Shorter Headlines Can Lead to Google Juice

October 10, 2007

Google juice

Lock up your long-winded headlines. Google alerted us this week that press release headlines should not exceed 22 words. That’s eight words shorter than what we were told months ago. “An ideal headline should be between two and 22 words,” advises the search engine giant.

While there are no guarantees, certain practices maximize your chances of getting Google juice. Having something to say, for example–something that is “news,” not “olds.” Writing clearly is a good bet. Keeping it brief is also advised.

Unlike most of Business Wire’s distribution which is pushed out via our patented NX system, there’s no such thing as a “feed” to Google. They are invited in to spider our news and do so every few minutes. And, because of the amount of fresh content we post daily, Business Wire is considered an authority site.
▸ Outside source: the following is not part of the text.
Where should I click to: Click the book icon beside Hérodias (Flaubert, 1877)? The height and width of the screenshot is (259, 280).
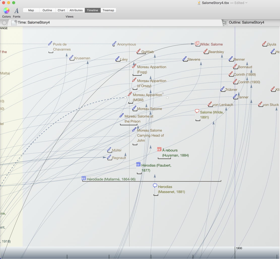(x=138, y=164)
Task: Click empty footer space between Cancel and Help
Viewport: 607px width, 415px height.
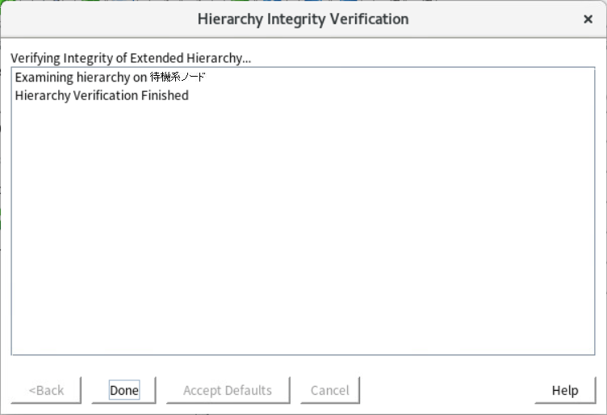Action: (447, 390)
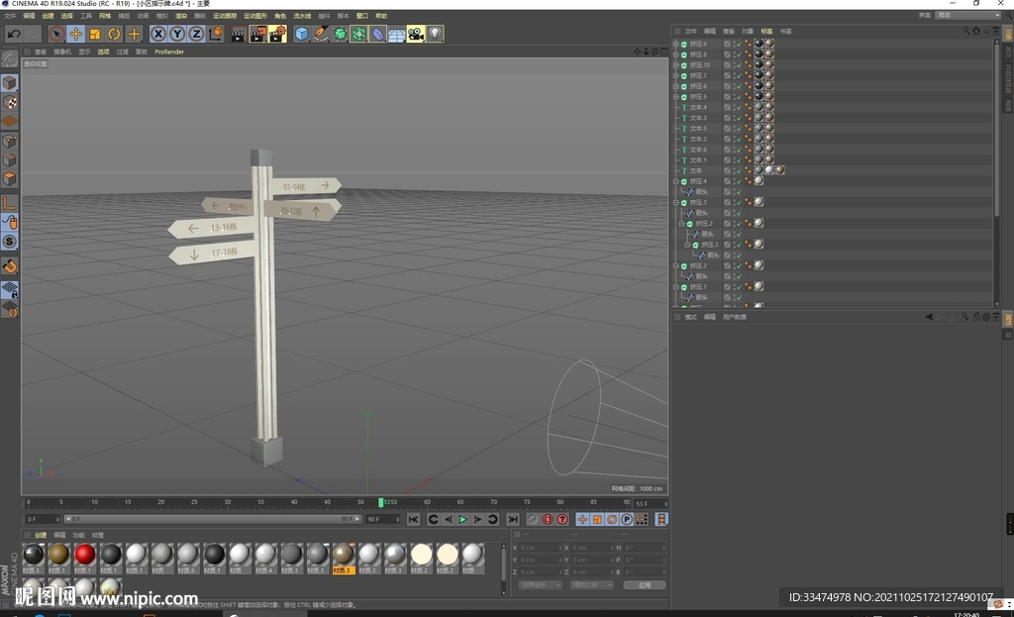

Every now and then, a release fails to post to Google News. The reasons are a mystery. Google deliberately protects its algorithms, the instructions written by programmers for the robots that match web content with search queries. Presumably, this secrecy serves democracy, accuracy and as a deterrent to hackers gaming the system.

So, even with best practices and timely technology, guaranteed Google juice doesn’t exist. With Business Wire, your chances of being indexed by Google are extremely high. But, a random bullet point, a link in the headline, a formatting glitch–can sometimes keep your release from being scraped into the news bucket.

Any wire service that says otherwise is not being honest.